Bücher in Flammen

»Zaisha, Mehrsha un Deborsha.«

AUS DEM BUCH DER SECHSTEN PIXIE

Das Klirren von splitterndem Glas und der darauf folgende dumpfe Laut eines hinabgefallenen Körpers lockte Tara aus ihrem Versteck im Hinterhof. Zeitgleich ertönte ein ohrenbetäubendes Zischen. Für einen kurzen Moment verdunkelte sich der Himmel über ihr. Sie schaute hoch. »Der Schatten!«, schrie sie erschrocken auf. Yatepa hatte es ebenfalls bemerkt.

»Ich erledige das!«

Bevor sie ihn davon abhalten konnte, sprintete er auf den niedrigen Zaun zu, der den Hinterhof der Bibliothek von der Straße abgrenzte. Geschickt kletterte er auf die andere Seite, blickte nach oben und verschwand kurz darauf um die Ecke. Die Menschen, die den Schatten auch entdeckt hatten, waren blitzschnell in ihre Häuser geflohen oder hatten sich zu Boden geworfen, wo sie mit ihren Händen den Kopf bedeckten.

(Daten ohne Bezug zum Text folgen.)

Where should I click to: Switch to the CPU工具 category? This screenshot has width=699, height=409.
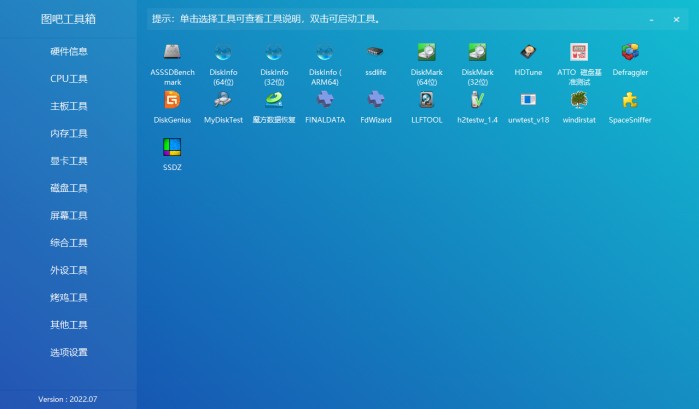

Tara spürte, wie ihr kalter Angstschweiß auf die Stirn trat. Tief holte sie Luft und trat dann in die enge Gasse zwischen der Bibliothek und dem Wirtshaus Zum brodelnden Giftkessel. Beim Anblick der Dryade setzte ihr Herz beinahe aus. Sie hatte erwartet, den Soldaten dort liegen zu sehen, der nach der Erdfee gesucht hatte.

Die Jägerin stürzte zu ihr. »Bleib wach, bleib bei uns«, murmelte sie vor sich hin, während sie mit den Händen ihren Körper abtastete. Überall in ihrer Haut steckten kleine und große Glasscherben. Einer ihrer Arme schien gebrochen zu sein. Aus einer Kopfverletzung quoll ununterbrochen Blut und tränkte ihre Haare und ihr Kleid in eine tiefrote Farbe. Sie rührte sich nicht. Nur ihre Augenlider flatterten etwas.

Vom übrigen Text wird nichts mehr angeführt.